A new war of words among institutions has broken out, after the chief of police has refused to provide auditor-general Odysseas Michaelides with data concerning unpaid fines and permits to carry firearms.

Speaking to the media earlier this week, Michaelides said that he has asked President Nikos Christodoulides to personally intervene in the matter.

On the issue of unpaid fines – the majority of which concern violations of Covid rules – for which the attorney-general’s office has decided not to press charges, Michaelides said he had asked police chief Stelios Papatheodorou to provide details. Michaelides wanted to see why these cases were dropped – in other words, whereas court cases were filed for the unpaid fines, the attorney-general decided against going ahead with pressing charges.

The attorney-general has the discretion to do that.

According to Michaelides, the police chief wrote back telling him that “you don’t need this data.” To back up his position, Papatheodorou cited a legal opinion issued by the attorney-general apparently allowing him not to provide this information to the Audit Office.

Commenting on the police chief’s response, Michaelides marshaled two legal opinions issued by former attorneys-general Petros Clerides and Costas Clerides which said that “the person being audited cannot decide what data the auditor needs.”

Regarding the firearm permits issued to civilians, again the police chief has so far declined to provide the data requested by Michaelides. The auditor-general argued the constitution gives him the authority to ask for this information, given that in most cases the permits concern firearms that are the property of the state – and therefore subject to audit.

The auditor claimed the police chief was dragging his feet in providing this data.

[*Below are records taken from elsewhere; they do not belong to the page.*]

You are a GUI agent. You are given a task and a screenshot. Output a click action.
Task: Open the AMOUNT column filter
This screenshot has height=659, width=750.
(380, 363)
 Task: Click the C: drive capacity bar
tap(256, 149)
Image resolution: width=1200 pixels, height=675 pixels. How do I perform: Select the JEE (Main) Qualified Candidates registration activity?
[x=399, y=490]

He went on to describe the matter of the firearms as “very serious” as the Audit Office has “strong indications about a person who has been given two pistols, which under no circumstances should this person be allowed to have them.”

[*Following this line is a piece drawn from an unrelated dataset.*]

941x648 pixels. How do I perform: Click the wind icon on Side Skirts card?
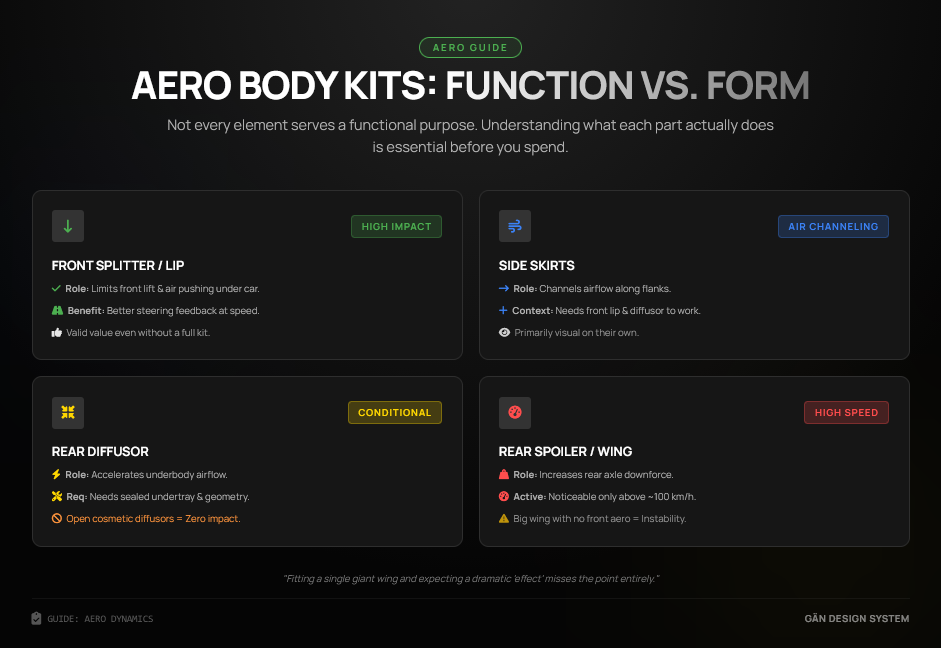(515, 226)
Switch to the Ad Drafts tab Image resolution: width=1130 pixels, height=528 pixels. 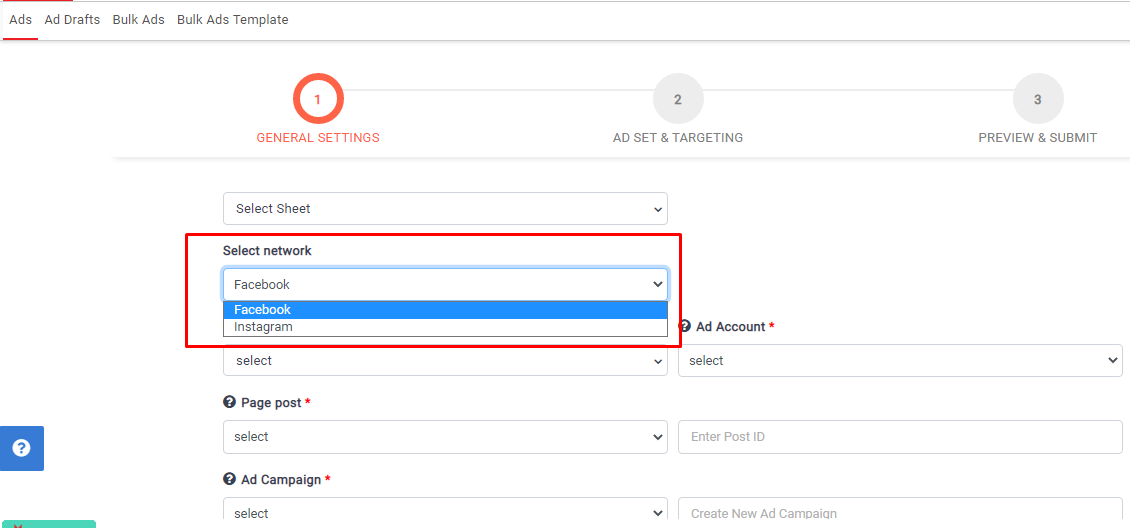click(x=72, y=20)
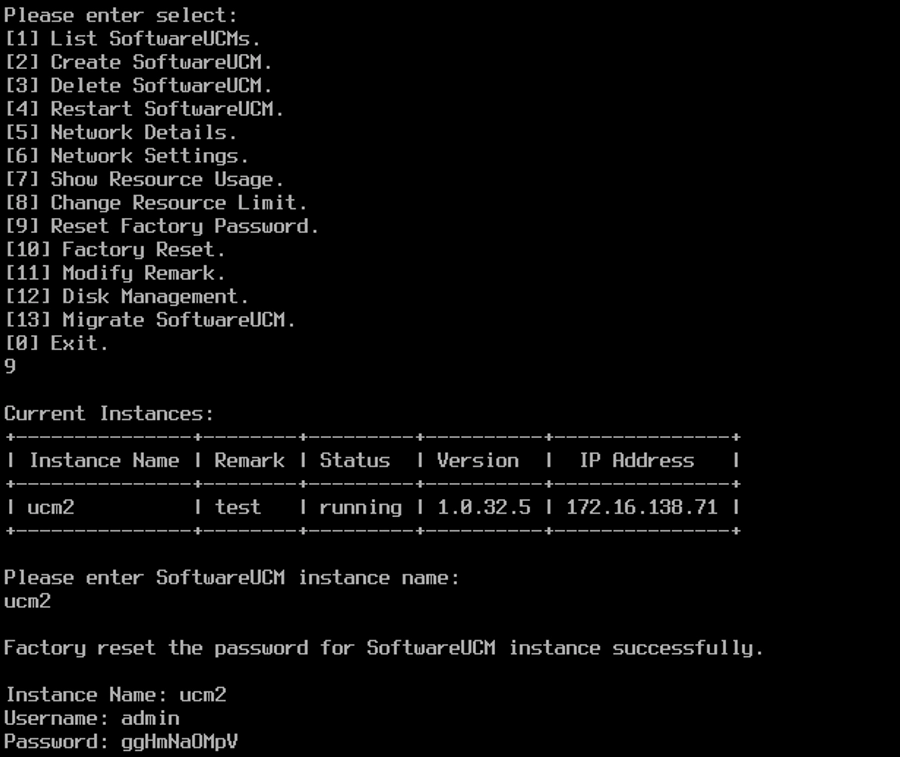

Daily Phileleftheros contacted the police force for a comment. On the firearm permits, they said that “all firearms belonging to the state are either held by the police or are consigned to persons legally possessing a permit to carry firearms, and to whom a consignment receipt is issued.”

The police said that because the issue of firearms is “sensitive” they sought a legal opinion from the attorney-general on whether they should disclose such information. Having recently received the AG’s legal opinion, they are currently studying it, and will then reply to Michaelides.

Back to the issue of the unpaid fines, the police said they had handed over data on all fines issued during the 2019-2021 period – fully complying with the auditor-general’s request. Then in June of this year the Audit Office came back with a new request, seeking additional details about the fate of the unpaid fines.

According to the police, the Audit Office is now asking for the names of the individuals or companies fined, as well as the names of the lawyers representing them, and the court case numbers.

“Because we were unsure as to whether we can provide such personal data, we asked the attorney-general’s office for a legal opinion. The response we got was that such data cannot be provided as they do not fall within the jurisdiction of the Audit Office.”

The president will now have to decide which institution to side with – the Audit Office or the attorney-general.